Since __ARCH_WANT_SYS_CLONE3 replaces
__ARCH_WANT_SYS_CLONE for new architectures, how about
leaving __ARCH_WANT_SYS_CLONE untouched but instead
coming up with the reverse for clone3 and mark the architectures
that specifically don't want it (if any)?

Arnd

2019-06-21 11:19:15

by Christian Brauner

[permalink] [raw]
Subject: Re: [PATCH v3 2/2] arch: wire-up clone3() syscall

On Fri, Jun 21, 2019 at 11:37:50AM +0200, Arnd Bergmann wrote:
> On Fri, Jun 21, 2019 at 12:10 AM Christian Brauner <[email protected]> wrote:
> > On Thu, Jun 20, 2019 at 11:44:51AM -0700, Guenter Roeck wrote:
> > > On Tue, Jun 04, 2019 at 06:09:44PM +0200, Christian Brauner wrote:
> >
> > clone3() was placed under __ARCH_WANT_SYS_CLONE. Most architectures
> > simply define __ARCH_WANT_SYS_CLONE and are done with it.
> > Some however, such as nios2 and h8300 don't define it but instead
> > provide a sys_clone stub of their own because of architectural
> > requirements (or tweaks) and they are mostly written in assembly. (That
> > should be left to arch maintainers for sys_clone3.)
> >
> > The build failures were on my radar already.
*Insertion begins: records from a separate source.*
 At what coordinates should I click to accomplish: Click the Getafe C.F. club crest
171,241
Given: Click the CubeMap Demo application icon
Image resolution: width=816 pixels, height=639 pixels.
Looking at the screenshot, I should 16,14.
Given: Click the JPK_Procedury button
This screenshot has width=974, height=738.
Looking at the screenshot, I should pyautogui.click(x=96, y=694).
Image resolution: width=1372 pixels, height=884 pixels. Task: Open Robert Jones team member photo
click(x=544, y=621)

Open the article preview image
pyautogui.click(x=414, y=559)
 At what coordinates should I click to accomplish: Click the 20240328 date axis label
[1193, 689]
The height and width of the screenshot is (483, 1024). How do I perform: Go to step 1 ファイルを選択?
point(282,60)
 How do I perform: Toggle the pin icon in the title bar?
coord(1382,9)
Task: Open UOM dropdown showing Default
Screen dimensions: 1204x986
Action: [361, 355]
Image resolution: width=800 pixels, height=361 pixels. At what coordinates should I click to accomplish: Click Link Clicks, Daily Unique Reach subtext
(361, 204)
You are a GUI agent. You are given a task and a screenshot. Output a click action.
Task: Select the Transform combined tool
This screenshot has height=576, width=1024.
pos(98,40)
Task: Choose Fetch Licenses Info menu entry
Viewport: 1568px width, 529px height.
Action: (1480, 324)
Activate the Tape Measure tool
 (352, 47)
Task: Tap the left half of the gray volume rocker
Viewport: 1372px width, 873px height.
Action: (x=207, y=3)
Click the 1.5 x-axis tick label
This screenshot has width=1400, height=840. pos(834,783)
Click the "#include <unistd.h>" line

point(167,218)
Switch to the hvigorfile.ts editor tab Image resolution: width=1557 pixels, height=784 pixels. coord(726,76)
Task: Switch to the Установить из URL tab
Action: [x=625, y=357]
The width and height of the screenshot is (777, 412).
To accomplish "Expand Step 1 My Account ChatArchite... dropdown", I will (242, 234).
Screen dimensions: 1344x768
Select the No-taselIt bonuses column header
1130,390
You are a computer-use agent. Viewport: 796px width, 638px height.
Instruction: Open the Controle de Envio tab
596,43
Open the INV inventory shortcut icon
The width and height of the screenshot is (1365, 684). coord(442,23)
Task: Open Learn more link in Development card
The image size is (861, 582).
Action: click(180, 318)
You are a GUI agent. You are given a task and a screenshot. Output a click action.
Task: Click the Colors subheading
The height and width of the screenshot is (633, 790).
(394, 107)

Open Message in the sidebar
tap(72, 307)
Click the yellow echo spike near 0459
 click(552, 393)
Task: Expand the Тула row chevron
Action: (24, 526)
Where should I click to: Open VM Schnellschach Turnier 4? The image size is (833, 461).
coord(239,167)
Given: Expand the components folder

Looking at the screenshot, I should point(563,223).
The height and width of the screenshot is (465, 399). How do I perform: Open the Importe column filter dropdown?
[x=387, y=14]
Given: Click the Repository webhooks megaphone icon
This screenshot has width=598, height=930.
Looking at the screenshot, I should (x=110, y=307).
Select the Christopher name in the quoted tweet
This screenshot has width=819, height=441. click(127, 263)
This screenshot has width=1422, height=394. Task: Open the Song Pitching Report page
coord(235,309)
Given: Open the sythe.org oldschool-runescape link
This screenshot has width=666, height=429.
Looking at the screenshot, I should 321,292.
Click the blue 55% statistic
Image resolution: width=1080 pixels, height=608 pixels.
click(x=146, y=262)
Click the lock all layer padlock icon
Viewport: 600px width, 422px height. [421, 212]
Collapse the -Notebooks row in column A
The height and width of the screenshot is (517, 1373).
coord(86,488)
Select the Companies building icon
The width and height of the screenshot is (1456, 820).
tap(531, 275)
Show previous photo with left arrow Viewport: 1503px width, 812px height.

I hadn't yet replied
> > since I haven't pushed the fixup below.
> > The solution is to define __ARCH_WANT_SYS_CLONE3 and add a
> > cond_syscall(clone3) so we catch all architectures that do not yet
> > provide clone3 with a ENOSYS until maintainers have added it.
> >
> > diff --git a/arch/arm/include/asm/unistd.h b/arch/arm/include/asm/unistd.h
> > index 7a39e77984ef..aa35aa5d68dc 100644
> > --- a/arch/arm/include/asm/unistd.h
> > +++ b/arch/arm/include/asm/unistd.h
> > @@ -40,6 +40,7 @@
> > #define __ARCH_WANT_SYS_FORK
> > #define __ARCH_WANT_SYS_VFORK
> > #define __ARCH_WANT_SYS_CLONE
> > +#define __ARCH_WANT_SYS_CLONE3
>
> I never really liked having __ARCH_WANT_SYS_CLONE here
> because it was the only one that a new architecture needed to
> set: all the other __ARCH_WANT_* are for system calls that
> are already superseded by newer ones, so a new architecture
> would start out with an empty list.
>
> Since __ARCH_WANT_SYS_CLONE3 replaces
> __ARCH_WANT_SYS_CLONE for new architectures, how about
> leaving __ARCH_WANT_SYS_CLONE untouched but instead

__ARCH_WANT_SYS_CLONE is left untouched. :)

> coming up with the reverse for clone3 and mark the architectures
> that specifically don't want it (if any)?

Afaict, your suggestion is more or less the same thing what is done
here. So I'm not sure it buys us anything apart from future
architectures not needing to set __ARCH_WANT_SYS_CLONE3.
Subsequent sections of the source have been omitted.